FRANKFURT, Germany – The European Central Bank influences the cost of borrowing in the economy of the 17-country eurozone by moving its key interest rate up and down.
Its main refinancing rate is the rate at which eurozone banks can borrow from the ECB. That affects the rate at which banks borrow from each other, the so called money-market rates.
Based on these rates, the banks then decide how much to charge consumers and businesses for loans and how much to pay on deposits.
Here's how ECB rate cuts can affect households, companies and markets:
Companies are affected by interest rate cuts in the same way as households. When taking out loans becomes cheaper, a company is more likely to spend and invest.
Small and medium-sized companies would feel the impact of a rate cut the most, since they depend on bank loans more than large corporations which can raise money by issuing corporate bonds.
One of the reasons that the eurozone economy is doing so poorly is that the smaller companies are struggling to get loans at affordable rates. They form the backbone of the European economy, so improving their performance is key to the continent's hopes of emerging from recession.
By lowering its key rate, the ECB hopes companies will invest in new jobs, which will help boosting consumer spending and the economy.
A rate cut should lead to lower costs for borrowing for consumers — both through cash loans and using credit cards — and in cheaper mortgage rates.
It also means that stashing money away in a savings account would yield less. That might encourage a saver to invest their money where returns are better. That investment, in turn, helps the economy.
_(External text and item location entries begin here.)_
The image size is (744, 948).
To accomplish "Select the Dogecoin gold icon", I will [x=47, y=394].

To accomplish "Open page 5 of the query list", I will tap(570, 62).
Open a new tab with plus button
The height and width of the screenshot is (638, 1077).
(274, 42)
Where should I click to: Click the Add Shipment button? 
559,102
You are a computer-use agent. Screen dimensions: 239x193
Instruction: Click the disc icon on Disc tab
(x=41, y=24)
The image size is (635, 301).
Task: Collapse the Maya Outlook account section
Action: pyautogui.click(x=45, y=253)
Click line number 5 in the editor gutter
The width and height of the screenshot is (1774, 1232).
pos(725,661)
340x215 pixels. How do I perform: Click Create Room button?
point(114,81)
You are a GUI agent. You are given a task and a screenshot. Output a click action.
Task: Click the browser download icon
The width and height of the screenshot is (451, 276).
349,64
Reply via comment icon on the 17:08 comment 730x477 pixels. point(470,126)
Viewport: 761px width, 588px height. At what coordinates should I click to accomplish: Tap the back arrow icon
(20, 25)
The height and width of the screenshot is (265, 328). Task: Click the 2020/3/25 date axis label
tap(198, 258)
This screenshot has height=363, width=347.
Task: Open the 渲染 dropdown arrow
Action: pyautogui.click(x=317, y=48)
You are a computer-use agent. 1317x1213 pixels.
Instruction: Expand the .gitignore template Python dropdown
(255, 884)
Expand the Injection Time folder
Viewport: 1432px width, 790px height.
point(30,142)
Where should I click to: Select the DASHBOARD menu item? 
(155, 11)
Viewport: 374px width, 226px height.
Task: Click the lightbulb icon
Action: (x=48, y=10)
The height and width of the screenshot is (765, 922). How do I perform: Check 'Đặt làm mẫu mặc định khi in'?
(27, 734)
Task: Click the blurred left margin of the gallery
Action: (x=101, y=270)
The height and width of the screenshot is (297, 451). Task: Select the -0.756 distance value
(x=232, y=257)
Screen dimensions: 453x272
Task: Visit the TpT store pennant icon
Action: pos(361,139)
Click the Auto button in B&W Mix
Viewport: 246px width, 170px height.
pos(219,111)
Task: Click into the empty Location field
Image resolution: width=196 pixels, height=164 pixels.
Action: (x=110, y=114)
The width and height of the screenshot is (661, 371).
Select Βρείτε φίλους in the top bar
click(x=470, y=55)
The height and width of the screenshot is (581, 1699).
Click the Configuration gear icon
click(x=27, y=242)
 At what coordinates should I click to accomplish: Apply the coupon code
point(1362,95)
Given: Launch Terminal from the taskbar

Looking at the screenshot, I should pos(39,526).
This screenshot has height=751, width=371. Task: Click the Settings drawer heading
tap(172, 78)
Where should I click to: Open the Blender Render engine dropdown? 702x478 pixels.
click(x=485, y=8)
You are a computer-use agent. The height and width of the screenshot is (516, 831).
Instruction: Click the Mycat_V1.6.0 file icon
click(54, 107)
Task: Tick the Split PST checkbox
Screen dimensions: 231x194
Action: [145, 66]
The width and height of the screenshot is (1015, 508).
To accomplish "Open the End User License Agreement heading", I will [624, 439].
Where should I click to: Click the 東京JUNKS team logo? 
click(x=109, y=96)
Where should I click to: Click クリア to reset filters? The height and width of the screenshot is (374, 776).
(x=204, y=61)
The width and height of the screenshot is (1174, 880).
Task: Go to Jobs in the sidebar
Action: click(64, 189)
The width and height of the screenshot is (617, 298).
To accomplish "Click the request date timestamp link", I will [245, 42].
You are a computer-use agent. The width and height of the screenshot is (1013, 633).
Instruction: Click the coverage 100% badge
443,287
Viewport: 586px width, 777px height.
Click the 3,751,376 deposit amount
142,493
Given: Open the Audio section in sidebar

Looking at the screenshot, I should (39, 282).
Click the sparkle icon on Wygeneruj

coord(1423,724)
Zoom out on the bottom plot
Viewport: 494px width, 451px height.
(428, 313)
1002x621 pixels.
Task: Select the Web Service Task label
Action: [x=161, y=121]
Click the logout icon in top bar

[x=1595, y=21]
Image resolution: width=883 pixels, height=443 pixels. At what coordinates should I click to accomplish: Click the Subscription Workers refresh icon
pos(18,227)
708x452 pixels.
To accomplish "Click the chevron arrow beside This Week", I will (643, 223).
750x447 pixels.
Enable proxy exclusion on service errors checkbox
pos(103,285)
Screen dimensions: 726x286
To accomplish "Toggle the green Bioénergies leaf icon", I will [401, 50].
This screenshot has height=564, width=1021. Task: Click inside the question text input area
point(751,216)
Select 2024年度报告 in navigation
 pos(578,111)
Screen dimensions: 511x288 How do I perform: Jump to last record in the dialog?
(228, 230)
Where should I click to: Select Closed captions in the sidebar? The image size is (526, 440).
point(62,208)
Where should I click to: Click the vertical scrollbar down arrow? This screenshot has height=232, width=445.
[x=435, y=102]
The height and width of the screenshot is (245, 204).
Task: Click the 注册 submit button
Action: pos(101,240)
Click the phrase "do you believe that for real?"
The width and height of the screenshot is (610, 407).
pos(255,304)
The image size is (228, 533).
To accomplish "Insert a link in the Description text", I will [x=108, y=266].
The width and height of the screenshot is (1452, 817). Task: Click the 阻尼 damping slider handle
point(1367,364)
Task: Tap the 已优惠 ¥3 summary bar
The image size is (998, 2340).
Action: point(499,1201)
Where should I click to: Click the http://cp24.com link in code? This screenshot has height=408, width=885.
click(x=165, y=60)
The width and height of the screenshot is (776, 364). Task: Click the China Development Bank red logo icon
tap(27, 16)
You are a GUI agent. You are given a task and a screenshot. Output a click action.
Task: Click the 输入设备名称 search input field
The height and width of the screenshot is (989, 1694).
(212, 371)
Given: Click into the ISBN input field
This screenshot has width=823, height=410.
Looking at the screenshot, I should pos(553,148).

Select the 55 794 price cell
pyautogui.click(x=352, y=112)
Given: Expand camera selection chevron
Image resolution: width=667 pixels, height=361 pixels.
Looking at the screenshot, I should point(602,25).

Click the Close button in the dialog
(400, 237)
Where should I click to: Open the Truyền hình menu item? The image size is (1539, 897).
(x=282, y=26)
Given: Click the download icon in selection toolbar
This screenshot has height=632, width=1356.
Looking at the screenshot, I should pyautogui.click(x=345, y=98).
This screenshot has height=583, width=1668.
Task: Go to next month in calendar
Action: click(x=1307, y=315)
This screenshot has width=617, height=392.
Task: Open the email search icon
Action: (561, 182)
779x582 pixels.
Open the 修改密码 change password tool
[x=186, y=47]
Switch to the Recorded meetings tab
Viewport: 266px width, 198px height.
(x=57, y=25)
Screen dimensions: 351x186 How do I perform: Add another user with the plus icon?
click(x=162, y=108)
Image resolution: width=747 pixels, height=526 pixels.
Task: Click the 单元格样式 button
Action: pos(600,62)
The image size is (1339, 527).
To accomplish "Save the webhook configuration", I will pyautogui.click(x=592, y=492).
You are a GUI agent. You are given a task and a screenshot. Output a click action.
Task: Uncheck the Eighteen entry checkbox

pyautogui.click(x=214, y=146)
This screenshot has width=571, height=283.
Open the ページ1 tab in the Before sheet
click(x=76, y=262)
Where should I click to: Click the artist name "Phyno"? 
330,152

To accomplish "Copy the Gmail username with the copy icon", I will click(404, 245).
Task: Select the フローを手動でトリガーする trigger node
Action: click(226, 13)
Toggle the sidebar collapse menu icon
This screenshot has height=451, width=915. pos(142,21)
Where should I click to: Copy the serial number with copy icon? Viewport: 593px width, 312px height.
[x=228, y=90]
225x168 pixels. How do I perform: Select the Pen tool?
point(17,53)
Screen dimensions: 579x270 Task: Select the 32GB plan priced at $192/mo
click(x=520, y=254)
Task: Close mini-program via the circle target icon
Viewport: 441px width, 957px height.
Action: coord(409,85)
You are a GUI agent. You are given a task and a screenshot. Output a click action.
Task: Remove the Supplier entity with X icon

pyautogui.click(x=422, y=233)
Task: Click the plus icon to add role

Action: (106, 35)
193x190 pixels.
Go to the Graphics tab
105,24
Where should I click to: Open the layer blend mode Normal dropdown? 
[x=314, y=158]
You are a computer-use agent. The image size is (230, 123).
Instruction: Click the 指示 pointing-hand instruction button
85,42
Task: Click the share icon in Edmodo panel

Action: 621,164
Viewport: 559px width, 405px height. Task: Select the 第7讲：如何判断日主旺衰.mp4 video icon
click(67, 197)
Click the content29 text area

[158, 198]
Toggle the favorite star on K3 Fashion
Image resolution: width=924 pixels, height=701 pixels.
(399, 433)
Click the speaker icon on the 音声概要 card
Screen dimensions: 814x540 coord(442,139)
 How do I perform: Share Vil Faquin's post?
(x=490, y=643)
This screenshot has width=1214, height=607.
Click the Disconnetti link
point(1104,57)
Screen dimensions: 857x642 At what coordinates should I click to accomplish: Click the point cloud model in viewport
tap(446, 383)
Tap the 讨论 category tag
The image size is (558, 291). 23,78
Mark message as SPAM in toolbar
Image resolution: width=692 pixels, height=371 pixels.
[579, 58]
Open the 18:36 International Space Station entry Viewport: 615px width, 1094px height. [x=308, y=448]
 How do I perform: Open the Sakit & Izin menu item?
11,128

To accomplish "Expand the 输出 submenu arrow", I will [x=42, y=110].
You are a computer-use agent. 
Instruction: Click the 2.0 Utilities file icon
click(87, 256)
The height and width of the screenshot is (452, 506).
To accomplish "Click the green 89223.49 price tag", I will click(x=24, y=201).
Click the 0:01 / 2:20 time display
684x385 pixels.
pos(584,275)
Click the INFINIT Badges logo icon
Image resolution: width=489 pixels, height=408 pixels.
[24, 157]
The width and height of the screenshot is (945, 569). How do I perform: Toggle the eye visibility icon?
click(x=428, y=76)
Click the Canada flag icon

However, a rate cut is not guaranteed to send people out to the shops. Some households are currently wary of spending because they are afraid they might lose their jobs — unemployment is at a record 12.1 percent in the eurozone. Others have seen their income reduced after governments in some countries have cut public-sector salaries and trimmed pension payments.
An ECB rate cut typically boosts the stock market and hurts the currency, in this case the euro.
Stocks rise as investors bet that the cheaper borrowing rates will feed through to households and companies, boosting economic activity. The hope is that results in higher earnings for the companies whose shares the investors buy.
The euro would be weakened because the ECB's rate cut lowers the amount of interest that investors can earn from interest-bearing investments in that currency. A savings account, for example, will yield a lower rate of return.
Experts say that when central banks set their key interest rates at ultra-low levels — as is the case in the eurozone, the U.S., Japan and Britain — some investors borrow money cheaply to make speculative bets. That can cause surprisingly strong gains in some investments, such as stock or commodities. Some analysts say that is one reason the stock market has done so well this year, despite weak economic growth.